Ah, hi wOOdy - thanks for the info - that explains why I was still getting /notifications/ until late 2016. I found A[V]FP fun to use, and there was some impressive technology/(e.g. "side by side" automatic COM registration )/ - I wonder why it didn't take off at least a bit more than it did - scalability? security? Windows Sockets problems? or just missed the boat? Another interesting non-starter was that Russian (?) webserver written in Foxpro.
On 14-Mar-2018 6:38 PM, Jürgen Wondzinski wrote:
Hi Andy,
Active FoxPro Pages (or AFP in short) was originally created by Prolib. After the insolvency in 2009 it was taken over by one of the largest user (BVL) and later on it moved to Christof Wollenhaupt's company FoxPert (who was the main product-developer at ProLib)
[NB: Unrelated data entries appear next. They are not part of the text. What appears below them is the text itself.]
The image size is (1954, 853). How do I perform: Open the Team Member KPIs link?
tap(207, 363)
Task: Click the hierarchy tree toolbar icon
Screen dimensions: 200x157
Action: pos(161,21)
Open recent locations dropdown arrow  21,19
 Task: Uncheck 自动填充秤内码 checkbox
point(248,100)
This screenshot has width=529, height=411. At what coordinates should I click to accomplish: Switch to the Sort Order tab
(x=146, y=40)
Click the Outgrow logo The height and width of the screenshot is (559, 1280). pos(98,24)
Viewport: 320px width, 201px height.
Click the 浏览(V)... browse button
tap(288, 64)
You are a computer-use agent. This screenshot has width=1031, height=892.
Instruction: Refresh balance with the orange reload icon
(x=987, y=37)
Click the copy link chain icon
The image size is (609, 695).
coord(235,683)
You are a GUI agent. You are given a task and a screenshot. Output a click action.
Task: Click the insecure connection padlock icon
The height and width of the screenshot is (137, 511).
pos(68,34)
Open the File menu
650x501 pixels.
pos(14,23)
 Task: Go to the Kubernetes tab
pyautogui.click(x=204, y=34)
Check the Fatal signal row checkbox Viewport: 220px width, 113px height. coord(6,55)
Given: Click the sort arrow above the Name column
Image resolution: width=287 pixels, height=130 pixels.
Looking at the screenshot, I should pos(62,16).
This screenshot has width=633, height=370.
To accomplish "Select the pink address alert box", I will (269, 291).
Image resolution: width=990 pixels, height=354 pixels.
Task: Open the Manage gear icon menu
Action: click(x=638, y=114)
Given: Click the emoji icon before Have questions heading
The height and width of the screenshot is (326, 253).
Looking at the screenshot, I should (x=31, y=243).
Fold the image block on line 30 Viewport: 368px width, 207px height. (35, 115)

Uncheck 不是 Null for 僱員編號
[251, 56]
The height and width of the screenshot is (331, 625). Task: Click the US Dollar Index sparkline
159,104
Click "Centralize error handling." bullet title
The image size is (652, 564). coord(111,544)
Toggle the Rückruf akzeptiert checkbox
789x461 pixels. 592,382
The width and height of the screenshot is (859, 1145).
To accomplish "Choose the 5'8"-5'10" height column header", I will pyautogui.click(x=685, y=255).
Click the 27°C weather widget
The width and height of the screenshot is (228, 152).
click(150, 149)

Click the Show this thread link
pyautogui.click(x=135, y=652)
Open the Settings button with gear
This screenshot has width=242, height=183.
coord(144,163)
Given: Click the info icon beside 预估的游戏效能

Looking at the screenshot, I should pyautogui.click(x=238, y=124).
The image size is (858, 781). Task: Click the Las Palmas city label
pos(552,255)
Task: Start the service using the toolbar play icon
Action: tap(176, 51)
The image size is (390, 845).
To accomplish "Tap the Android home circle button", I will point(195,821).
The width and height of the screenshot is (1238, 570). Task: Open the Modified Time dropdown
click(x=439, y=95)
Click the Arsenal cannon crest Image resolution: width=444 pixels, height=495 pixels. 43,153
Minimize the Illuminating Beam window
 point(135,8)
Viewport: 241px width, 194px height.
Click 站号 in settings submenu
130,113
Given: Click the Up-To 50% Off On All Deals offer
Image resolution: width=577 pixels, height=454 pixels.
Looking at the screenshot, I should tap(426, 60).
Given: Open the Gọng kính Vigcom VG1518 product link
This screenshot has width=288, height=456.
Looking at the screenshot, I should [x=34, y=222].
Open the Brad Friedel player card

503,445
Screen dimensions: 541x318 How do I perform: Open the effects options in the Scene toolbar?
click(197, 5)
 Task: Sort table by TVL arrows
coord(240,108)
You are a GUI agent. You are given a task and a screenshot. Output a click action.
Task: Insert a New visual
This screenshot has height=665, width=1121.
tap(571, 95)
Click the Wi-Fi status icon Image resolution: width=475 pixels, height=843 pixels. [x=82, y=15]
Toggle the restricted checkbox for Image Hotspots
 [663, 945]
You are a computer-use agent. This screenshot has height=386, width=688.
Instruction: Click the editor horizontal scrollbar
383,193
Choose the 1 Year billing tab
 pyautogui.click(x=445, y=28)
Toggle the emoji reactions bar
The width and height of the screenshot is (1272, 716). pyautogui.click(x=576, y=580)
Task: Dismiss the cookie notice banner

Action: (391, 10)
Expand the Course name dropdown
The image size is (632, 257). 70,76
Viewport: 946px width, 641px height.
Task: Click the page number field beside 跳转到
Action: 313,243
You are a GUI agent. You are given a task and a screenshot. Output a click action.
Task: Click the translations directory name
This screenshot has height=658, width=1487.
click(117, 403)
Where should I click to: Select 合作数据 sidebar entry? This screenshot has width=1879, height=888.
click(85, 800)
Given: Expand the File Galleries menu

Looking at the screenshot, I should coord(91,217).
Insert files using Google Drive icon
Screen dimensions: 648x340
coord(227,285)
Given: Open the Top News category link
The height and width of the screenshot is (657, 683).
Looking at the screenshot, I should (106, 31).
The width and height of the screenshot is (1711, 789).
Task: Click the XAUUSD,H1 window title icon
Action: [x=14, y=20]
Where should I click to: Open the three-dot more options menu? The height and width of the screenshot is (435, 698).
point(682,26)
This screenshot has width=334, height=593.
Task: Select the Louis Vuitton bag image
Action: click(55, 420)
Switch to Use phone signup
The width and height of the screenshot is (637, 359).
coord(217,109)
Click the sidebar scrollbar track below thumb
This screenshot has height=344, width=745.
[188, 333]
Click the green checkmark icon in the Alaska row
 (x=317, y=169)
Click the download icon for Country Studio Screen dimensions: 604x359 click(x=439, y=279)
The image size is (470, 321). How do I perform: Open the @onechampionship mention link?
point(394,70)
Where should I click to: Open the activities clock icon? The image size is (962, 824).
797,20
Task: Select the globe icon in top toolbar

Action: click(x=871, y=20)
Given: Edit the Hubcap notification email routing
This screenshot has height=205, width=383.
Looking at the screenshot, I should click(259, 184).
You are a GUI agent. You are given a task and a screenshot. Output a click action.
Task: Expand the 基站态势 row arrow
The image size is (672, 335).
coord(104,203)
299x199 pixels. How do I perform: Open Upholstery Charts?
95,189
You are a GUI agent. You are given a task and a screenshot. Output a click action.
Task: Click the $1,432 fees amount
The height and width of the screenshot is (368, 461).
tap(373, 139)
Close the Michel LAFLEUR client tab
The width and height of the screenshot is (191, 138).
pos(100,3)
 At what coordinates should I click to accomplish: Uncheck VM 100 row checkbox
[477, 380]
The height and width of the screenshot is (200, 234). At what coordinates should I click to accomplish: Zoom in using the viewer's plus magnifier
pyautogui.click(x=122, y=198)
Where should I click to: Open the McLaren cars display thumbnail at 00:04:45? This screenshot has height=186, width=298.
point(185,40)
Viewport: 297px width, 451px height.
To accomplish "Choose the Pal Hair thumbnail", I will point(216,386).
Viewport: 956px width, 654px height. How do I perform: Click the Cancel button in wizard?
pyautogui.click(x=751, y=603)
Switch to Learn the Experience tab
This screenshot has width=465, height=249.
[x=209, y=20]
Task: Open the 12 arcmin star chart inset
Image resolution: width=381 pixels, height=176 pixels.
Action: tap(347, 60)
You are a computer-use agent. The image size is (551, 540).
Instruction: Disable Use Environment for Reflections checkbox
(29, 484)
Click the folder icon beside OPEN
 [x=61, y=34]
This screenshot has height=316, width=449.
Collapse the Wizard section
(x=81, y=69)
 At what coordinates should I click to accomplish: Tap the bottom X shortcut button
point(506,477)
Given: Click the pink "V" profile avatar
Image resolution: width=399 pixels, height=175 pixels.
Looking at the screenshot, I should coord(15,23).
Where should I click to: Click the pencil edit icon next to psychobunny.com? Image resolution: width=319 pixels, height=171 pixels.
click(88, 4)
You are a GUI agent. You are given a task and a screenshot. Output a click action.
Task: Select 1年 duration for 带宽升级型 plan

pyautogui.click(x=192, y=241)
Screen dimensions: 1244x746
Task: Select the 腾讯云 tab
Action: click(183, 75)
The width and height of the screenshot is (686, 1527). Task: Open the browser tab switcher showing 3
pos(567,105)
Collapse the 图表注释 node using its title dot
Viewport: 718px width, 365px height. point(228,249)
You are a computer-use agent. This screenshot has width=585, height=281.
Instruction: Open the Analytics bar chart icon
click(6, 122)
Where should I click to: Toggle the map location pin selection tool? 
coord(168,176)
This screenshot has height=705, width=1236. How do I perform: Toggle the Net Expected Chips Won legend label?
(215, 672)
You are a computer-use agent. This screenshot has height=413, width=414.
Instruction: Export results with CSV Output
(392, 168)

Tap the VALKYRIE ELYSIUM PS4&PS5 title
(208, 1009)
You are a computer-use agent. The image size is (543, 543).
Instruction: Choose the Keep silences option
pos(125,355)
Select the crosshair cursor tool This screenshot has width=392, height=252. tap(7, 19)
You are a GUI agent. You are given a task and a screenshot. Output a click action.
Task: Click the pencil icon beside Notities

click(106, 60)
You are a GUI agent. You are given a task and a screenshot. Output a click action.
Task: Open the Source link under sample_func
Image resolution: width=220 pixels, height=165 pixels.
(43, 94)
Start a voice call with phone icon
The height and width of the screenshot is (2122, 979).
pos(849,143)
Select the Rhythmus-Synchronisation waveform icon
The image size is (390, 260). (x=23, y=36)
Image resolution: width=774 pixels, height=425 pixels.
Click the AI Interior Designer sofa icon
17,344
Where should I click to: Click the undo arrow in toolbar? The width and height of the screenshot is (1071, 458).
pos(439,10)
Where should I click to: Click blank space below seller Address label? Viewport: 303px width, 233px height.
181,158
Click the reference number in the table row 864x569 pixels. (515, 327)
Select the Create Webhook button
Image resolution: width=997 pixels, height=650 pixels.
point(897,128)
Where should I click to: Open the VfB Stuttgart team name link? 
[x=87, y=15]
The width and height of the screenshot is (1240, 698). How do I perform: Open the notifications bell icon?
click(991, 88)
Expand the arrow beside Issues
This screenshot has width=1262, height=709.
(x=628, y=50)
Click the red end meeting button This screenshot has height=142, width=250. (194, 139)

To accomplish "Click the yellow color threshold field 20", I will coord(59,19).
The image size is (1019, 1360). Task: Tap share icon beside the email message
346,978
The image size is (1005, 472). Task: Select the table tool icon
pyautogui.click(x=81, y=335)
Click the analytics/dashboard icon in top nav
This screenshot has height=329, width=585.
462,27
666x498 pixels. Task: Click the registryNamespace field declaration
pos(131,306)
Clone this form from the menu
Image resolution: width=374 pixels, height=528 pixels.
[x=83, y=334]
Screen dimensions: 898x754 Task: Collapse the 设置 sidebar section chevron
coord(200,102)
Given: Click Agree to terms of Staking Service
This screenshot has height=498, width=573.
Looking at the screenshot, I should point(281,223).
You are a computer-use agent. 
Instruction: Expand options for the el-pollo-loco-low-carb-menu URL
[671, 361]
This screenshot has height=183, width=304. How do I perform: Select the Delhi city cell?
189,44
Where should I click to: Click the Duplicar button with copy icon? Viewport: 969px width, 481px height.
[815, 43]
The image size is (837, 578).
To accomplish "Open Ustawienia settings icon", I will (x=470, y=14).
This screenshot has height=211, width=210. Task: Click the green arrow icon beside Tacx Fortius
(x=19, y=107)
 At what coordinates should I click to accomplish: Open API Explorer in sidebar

Thus if you look for www.Active-FoxPro-Pages.com or www.AFPages.com you'll end up at http://afpages.foxpert.net/
AFPages still works as expected on any Windows-based Webserver.
wOOdy
-----Ursprüngliche Nachricht----- Von: ProFox profox-bounces@leafe.com Im Auftrag von AndyHC Gesendet: Mittwoch, 14. März 2018 12:16 An: profox@leafe.com Betreff: AVFP - was [NF] Reporting in Python (Django)
Reading Thierry Nivelet's accurate description of the problems of using a Web Application as an end-user business solution (and his advocacy for FoxInCloud), I started wondering what happened to AVFP (Active Visual Foxpro pages). I got a couple of trivial web pages working based on their examples, but after CodePlex folded AVFP seemed to disapper as well (just a downloadable on the CodePlex archive site). Anybody know what happened to it? (For those who don't know it, it enables native VFP on a web server, in a similar manner to the original ASP).
p.s. iirc there used to be a similar ASP-alike for Python as part of XAMPP, but the Python bit got deprecated.